Garcia argues that the four factors enumerated in United States v. Bates, 917 F.2d 388, 395-96 (9th Cir.1990), amended, No. 90-10127, slip op. 15723 (9th Cir. Jan. 2, 1991) (technical grounds), should be used to evaluate whether a mistrial was appropriate. This argument is misplaced, however. The four-factor Bates test is used to determine whether a district court's decision to grant a mistrial is appropriate, and whether double jeopardy bars a retrial after the granting of a mistrial. See id. This test does not apply when the issue is not whether a mistrial was correctly granted, but whether the denial of a motion for a mistrial was an abuse of discretion.

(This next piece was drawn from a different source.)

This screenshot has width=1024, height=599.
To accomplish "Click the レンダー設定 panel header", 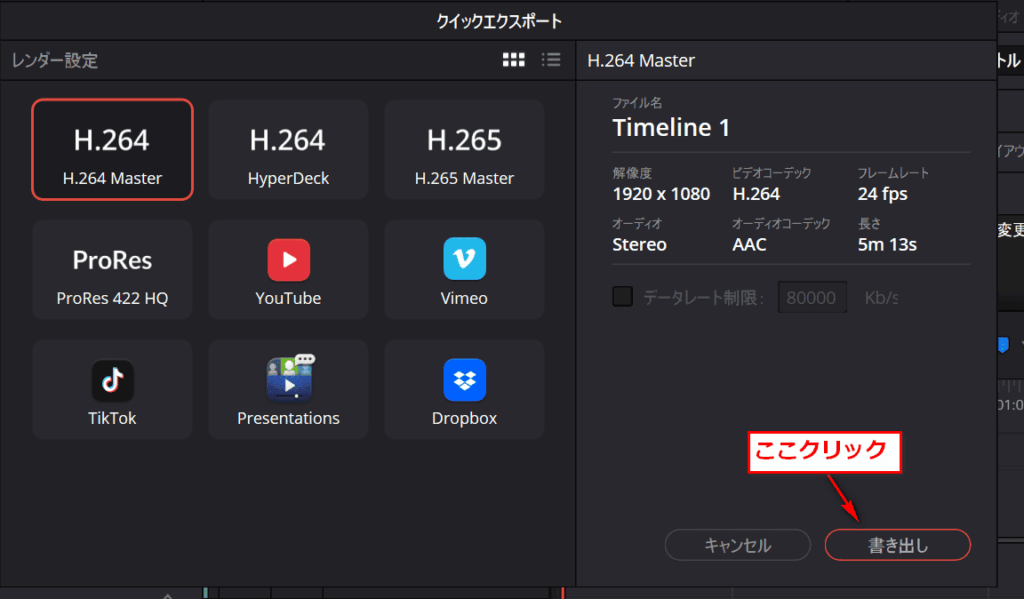I will pyautogui.click(x=55, y=60).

Garcia further claims that the government's closing argument impermissibly referred to the stricken testimony. The government referred to the black bag found in Garcia's car which contained cocaine and a trip permit, and to a link between Garcia, Harrington, and Harper. In both cases, the argument was supported by testimony other than that of Ryon and Valladolid, and in neither case did the government mention Ryon, Valladolid, or their testimony.
Nor was Garcia denied the effective assistance of counsel in closing argument. Garcia's counsel was free to dispute the government's closing contentions without being forced to recall to the jury the stricken testimony.
We need not reach Garcia's double jeopardy claim. The district court did not abuse its discretion in denying the motion for a mistrial, and the question of whether a retrial is permissible therefore never arises.
II
Garcia argues that the instruction on entrapment could have lead the jury to shift the burden of proof onto Garcia, and that the district court erred by failing to "clarify" the burden of proof issue when responding to the jurors' question.
The district court's formulation of the instruction was not an abuse of discretion. See United States v. Bordallo, 857 F.2d 519, 527 (9th Cir.1988), amended on other grounds, 872 F.2d 334 (9th Cir.), cert. denied, 493 U.S. 818 (1989). The court properly instructed on the three elements of entrapment; it also gave a clear burden of proof instruction, and at the end of the entrapment instruction reiterated that the government bore the burden of proving that the defendant was not entrapped beyond a reasonable doubt.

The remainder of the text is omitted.